Dnocs novamente na Berlinda

Por Cássio Borges

Na coluna Vertical do O POVO, li declaração do superintendente da Agência Nacional de Águas, Lopes Viana: “o Governo Federal vai mesmo criar um organismo para gerir as águas da transposição do Rio São Francisco”. Como cidadão, com mais de 50 anos lidando com a problemática hídrica do Nordeste, através do Departamento Nacional de Obras Contra as Secas (Dnocs), não poderia deixar de dar, mais uma vez, a minha opinião contrária a tal decisão.

Em 2009 escrevi neste jornal o artigo “Gestão da insensatez” no qual fiz comentário a respeito de matéria da Folha de São Paulo na qual foi dito que o Ministério da Integração Nacional iria “propor a criação de um entidade exclusivamente para operar o Projeto de Interligação do Rio São Francisco com as Bacias do Nordeste Setentrional”. Que “uma empresa privada será contratada para fazer a operação e manutenção do sistema”. No artigo, eu disse que a criação da referida entidade seria “um absurdo dos absurdos”, até porque ela somente deveria ser acionada, caso criada, em períodos críticos de baixas precipitações pluviométricas na Região ficando, portanto, grande parte do tempo ociosa.

No século passado tivemos períodos críticos de grande duração, de cinco, seis e até oito anos consecutivos. Vale citar ainda o de 1991 a 1993 quando os açudes da Região Metropolitana de Fortaleza (RMF) secaram totalmente e a Capital ficou ameaçada de um caos no abastecimento de água. Na ocasião, no governo de Ciro Gomes, foi construído, emergencialmente, o Canal do Trabalhador que trouxe água do Açude Orós para a RMF. Estatisticamente, poder-se-ia dizer que o projeto de integração do São Francisco só irá funcionar 40% do tempo ou dos anos se tomarmos como referência os ciclos hidrológicos do século passado.

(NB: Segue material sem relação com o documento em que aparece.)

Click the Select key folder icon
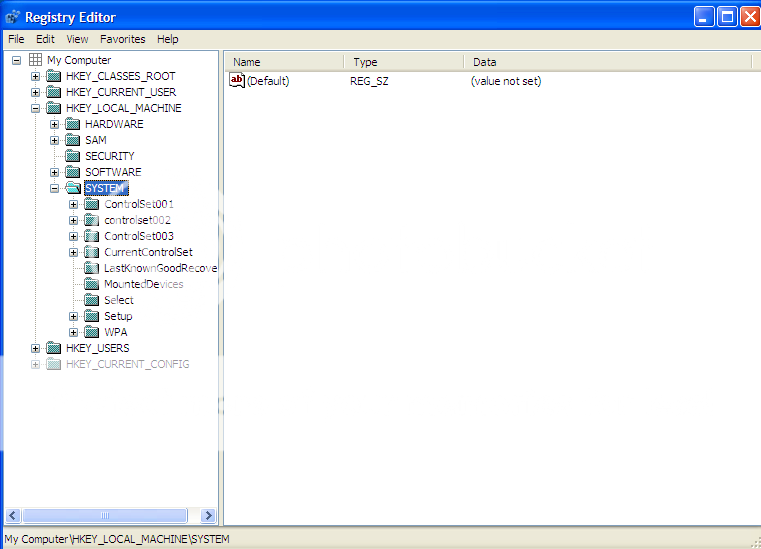This screenshot has height=549, width=761. (92, 300)
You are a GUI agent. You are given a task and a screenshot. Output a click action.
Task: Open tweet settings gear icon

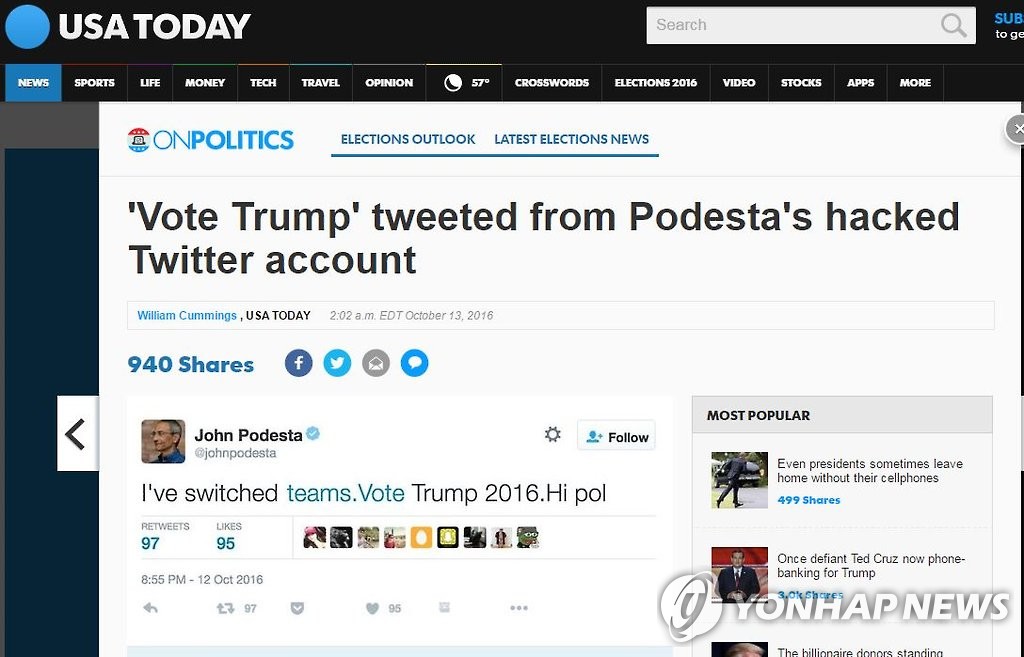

Se tomarmos como referência o atual século, chegaríamos à conclusão de que, a partir de 2004, o Açude Castanhão, construído desde o fim de 2003, não precisaria, ou não teria precisado de qualquer reforço de vazão do Projeto do São Francisco para cumprir suas finalidades, uma delas a de reforçar o abastecimento de água da RMF.

Este fato, com dados concretos, reforça a tese de que o projeto poderá ficar anos seguidos ocioso. Criar uma nova entidade no Nordeste tem raízes mais profundas do que o de determinar um sistema de gestão para o projeto do São Francisco. Isto faz parte da estratégia neoliberal, que, no fim da década de 90, extinguiu o Dnocs, no governo de Fernando Henrique, sem a mínima reação do então governador do Ceará e a omissão de sua Secretaria de Recursos Hídricos.

Esse pessoal que apoiou a extinção do Dnocs é o mesmo que, sob a liderança de grupos paulistas comandou a elaboração da famigerada Lei das Águas, 9.933/97. Além de não fazer a mínima referência aos rios intermitentes do Nordeste, essa lei omitiu a existência dos dois mais importantes organismos da Região, a Sudene e o Dnocs. Difícil é acreditar por que a bancada nordestina no Congresso aprovou a lei, a mesma bancada que, num movimento reivindicatório uníssono, ressuscitou o Dnocs, graças a uma medida provisória, também assinada por FHC, quatro meses depois de sua extinção.